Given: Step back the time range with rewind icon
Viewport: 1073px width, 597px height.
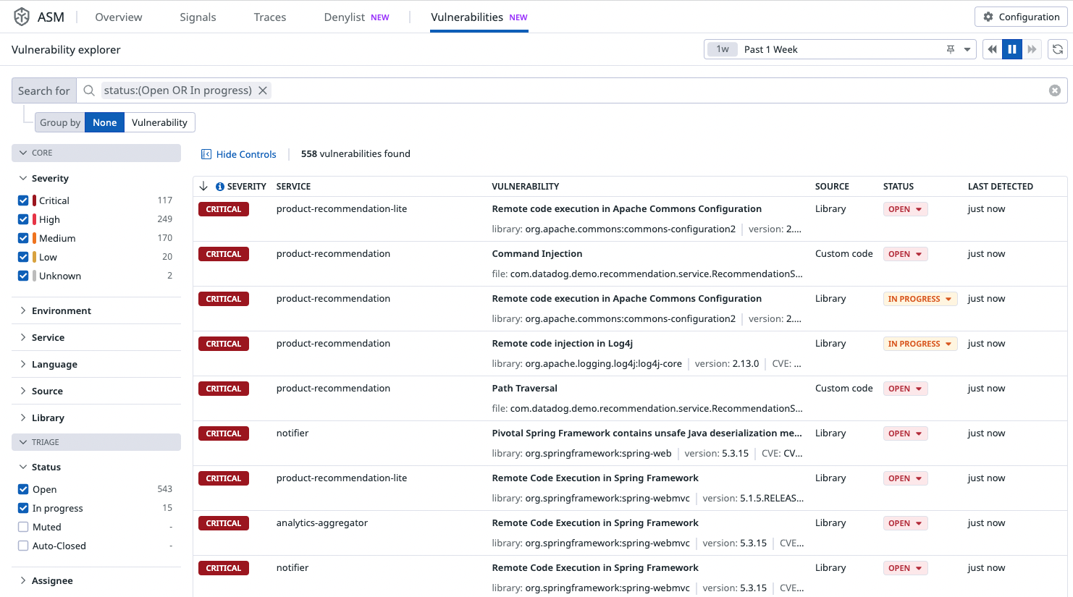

==

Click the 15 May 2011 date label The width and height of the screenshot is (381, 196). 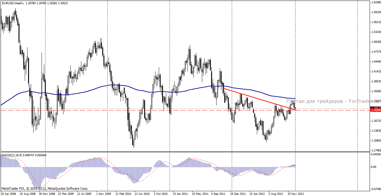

==

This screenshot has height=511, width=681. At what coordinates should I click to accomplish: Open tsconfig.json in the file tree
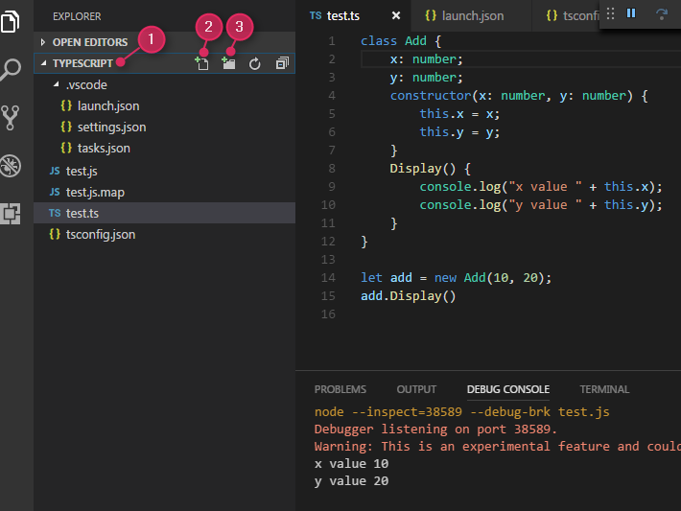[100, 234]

◆ Problem statement:
Taking the entries above, print exactly the lines starting at the line with "Given: Step back" and ending at the line with "Viewport: 1073px width, 597px height.", both included.

◆ Answer:
Given: Step back the time range with rewind icon
Viewport: 1073px width, 597px height.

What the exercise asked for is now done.